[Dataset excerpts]

•••••

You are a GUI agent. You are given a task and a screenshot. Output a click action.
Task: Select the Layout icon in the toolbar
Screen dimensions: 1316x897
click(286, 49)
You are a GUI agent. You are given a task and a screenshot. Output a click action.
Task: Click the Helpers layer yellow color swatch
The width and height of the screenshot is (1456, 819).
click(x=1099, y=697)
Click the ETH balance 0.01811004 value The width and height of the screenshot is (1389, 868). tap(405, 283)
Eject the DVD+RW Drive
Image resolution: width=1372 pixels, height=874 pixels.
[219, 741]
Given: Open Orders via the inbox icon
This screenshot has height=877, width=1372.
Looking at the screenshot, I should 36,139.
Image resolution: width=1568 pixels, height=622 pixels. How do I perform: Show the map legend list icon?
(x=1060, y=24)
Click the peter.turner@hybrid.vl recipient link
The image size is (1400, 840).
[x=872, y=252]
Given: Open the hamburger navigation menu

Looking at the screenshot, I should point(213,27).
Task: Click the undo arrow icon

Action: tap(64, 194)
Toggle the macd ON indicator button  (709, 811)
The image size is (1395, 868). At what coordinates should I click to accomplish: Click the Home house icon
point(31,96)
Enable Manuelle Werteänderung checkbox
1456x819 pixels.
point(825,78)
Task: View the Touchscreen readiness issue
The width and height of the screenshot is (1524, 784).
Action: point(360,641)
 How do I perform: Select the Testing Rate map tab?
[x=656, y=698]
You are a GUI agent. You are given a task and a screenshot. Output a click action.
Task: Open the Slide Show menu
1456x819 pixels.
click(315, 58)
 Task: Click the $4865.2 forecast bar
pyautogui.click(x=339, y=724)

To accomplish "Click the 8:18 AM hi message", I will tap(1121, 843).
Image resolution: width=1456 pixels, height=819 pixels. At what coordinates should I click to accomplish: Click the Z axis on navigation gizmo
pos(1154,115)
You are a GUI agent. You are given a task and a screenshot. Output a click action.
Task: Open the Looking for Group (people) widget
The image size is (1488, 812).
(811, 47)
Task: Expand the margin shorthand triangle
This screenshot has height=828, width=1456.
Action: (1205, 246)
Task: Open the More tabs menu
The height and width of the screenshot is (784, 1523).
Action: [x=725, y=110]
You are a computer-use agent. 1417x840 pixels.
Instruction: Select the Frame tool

•••••

#### [YOUR OBJECTIVE]
All lines from the start of the entries through the line where "Task: View the Touchscreen readiness issue" sits should be duplicated exactly, with nothing else in the output.

#### [EXERCISE SOLUTION]
You are a GUI agent. You are given a task and a screenshot. Output a click action.
Task: Select the Layout icon in the toolbar
Screen dimensions: 1316x897
click(286, 49)
You are a GUI agent. You are given a task and a screenshot. Output a click action.
Task: Click the Helpers layer yellow color swatch
The width and height of the screenshot is (1456, 819).
click(x=1099, y=697)
Click the ETH balance 0.01811004 value The width and height of the screenshot is (1389, 868). tap(405, 283)
Eject the DVD+RW Drive
Image resolution: width=1372 pixels, height=874 pixels.
[219, 741]
Given: Open Orders via the inbox icon
This screenshot has height=877, width=1372.
Looking at the screenshot, I should 36,139.
Image resolution: width=1568 pixels, height=622 pixels. How do I perform: Show the map legend list icon?
(x=1060, y=24)
Click the peter.turner@hybrid.vl recipient link
The image size is (1400, 840).
[x=872, y=252]
Given: Open the hamburger navigation menu

Looking at the screenshot, I should point(213,27).
Task: Click the undo arrow icon

Action: tap(64, 194)
Toggle the macd ON indicator button  (709, 811)
The image size is (1395, 868). At what coordinates should I click to accomplish: Click the Home house icon
point(31,96)
Enable Manuelle Werteänderung checkbox
1456x819 pixels.
point(825,78)
Task: View the Touchscreen readiness issue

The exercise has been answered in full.